Some people are fortunate enough to own their homes free and clear when they die; however, many don’t. As a result, their homes pass to their intended heirs with a mortgage still attached.
While the home is in probate, the executor of a Will should continue to make mortgage payments to avoid late fees and default; however, the executor will generally not be required to use estate funds to pay off the mortgage.
Unless otherwise specified in a Will, those who inherit mortgaged property inherit the mortgage as well.

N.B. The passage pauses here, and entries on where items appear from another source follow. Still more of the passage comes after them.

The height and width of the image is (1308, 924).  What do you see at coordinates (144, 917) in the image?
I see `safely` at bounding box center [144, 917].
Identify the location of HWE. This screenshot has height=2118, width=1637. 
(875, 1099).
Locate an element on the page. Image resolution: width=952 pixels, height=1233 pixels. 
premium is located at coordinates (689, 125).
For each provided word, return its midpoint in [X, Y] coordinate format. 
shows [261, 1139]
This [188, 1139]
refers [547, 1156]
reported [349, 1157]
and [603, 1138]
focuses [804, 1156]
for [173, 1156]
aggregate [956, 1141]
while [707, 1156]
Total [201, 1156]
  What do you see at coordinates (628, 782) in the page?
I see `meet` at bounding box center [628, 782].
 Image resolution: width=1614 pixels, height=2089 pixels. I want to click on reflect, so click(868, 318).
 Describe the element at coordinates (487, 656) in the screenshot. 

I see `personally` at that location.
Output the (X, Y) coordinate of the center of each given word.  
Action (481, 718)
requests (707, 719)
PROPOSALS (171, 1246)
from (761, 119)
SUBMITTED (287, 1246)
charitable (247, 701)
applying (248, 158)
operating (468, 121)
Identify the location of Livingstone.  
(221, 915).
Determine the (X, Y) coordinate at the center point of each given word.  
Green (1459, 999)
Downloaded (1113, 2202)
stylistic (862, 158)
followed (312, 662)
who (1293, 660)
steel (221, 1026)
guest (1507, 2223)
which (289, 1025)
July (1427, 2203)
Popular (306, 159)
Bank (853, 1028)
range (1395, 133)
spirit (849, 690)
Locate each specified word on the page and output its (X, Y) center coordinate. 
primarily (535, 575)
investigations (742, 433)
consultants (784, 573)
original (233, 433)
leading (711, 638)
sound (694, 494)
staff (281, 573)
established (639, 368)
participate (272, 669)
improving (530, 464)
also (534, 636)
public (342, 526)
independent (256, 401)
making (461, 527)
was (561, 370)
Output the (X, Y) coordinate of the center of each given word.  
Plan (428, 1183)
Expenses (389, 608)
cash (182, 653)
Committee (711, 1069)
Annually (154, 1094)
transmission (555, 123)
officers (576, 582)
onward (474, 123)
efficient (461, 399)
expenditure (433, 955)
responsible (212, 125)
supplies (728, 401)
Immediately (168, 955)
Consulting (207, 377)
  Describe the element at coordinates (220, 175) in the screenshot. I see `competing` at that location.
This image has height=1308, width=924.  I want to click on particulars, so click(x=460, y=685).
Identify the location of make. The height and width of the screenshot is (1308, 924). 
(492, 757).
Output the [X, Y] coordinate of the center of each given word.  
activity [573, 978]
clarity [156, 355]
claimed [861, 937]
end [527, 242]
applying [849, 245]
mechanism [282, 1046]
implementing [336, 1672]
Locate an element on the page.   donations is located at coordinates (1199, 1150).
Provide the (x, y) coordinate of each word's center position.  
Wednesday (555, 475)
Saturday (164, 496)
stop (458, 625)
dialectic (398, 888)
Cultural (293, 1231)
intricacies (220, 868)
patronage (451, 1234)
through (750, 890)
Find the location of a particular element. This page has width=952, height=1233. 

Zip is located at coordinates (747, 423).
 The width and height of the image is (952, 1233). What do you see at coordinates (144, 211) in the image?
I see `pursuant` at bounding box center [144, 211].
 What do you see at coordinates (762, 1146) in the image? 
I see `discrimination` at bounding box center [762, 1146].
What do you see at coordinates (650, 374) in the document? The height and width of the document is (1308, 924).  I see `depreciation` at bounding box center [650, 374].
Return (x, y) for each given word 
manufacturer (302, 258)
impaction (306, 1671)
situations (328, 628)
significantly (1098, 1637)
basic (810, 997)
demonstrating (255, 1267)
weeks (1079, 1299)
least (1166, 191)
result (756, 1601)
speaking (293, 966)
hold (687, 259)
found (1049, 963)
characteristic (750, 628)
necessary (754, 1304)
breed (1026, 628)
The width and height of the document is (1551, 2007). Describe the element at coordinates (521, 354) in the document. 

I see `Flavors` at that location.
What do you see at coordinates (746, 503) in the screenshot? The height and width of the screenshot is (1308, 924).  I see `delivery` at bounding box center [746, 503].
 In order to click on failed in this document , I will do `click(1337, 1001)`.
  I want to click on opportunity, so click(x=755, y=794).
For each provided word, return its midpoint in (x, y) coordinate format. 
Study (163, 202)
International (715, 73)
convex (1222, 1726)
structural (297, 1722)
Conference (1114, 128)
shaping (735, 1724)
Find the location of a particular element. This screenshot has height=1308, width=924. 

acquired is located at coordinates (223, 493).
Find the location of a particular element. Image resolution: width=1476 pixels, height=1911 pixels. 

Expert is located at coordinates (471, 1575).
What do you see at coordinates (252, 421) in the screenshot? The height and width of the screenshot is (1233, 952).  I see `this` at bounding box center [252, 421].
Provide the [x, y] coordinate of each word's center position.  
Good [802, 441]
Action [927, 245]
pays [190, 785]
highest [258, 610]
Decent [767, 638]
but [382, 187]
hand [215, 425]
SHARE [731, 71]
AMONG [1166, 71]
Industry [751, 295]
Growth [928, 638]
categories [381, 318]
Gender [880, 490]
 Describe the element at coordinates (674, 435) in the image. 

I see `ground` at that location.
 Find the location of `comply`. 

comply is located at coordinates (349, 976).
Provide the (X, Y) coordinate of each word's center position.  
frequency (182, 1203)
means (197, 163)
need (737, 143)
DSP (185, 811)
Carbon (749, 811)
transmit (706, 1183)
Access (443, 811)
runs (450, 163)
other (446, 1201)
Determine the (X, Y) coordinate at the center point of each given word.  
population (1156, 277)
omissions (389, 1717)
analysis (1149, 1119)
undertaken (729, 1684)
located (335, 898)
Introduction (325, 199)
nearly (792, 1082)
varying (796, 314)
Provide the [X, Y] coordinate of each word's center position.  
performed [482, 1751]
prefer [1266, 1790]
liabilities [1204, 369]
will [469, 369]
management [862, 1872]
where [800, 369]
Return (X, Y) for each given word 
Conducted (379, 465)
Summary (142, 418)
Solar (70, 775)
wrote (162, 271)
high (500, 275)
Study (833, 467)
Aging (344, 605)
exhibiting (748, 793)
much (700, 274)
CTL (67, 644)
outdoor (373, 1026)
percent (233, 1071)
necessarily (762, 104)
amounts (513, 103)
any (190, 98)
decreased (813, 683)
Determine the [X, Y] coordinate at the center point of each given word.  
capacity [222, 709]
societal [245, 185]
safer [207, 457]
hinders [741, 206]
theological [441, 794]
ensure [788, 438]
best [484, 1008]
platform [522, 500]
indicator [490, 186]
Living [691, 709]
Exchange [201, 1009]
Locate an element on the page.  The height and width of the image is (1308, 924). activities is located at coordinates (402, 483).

Mortgage documents often include a “due on sale” clause which allows lenders from demanding that a mortgage be paid off when a property is transferred to someone else. However, a federal law called the Garn-St. Germain Depository Institutions Act of 1982 prevents lenders from demanding that a mortgage be paid off when the transfer is residential property that has four or fewer dwelling units, and is transferred:
- As the result of the death of a joint tenant or tenant by the entirety, or
- To a relative resulting from the death of a borrower.
If a person who inherits the property is a co-owner or relative of the borrower, the law allows them to assume the mortgage under the existing terms of the mortgage.
If the beneficiary is not a co-owner or relative of the deceased owner, the lender can demand payment of the outstanding loan balance, although in practice, lenders often allow heirs capable of making payments to assume the mortgage.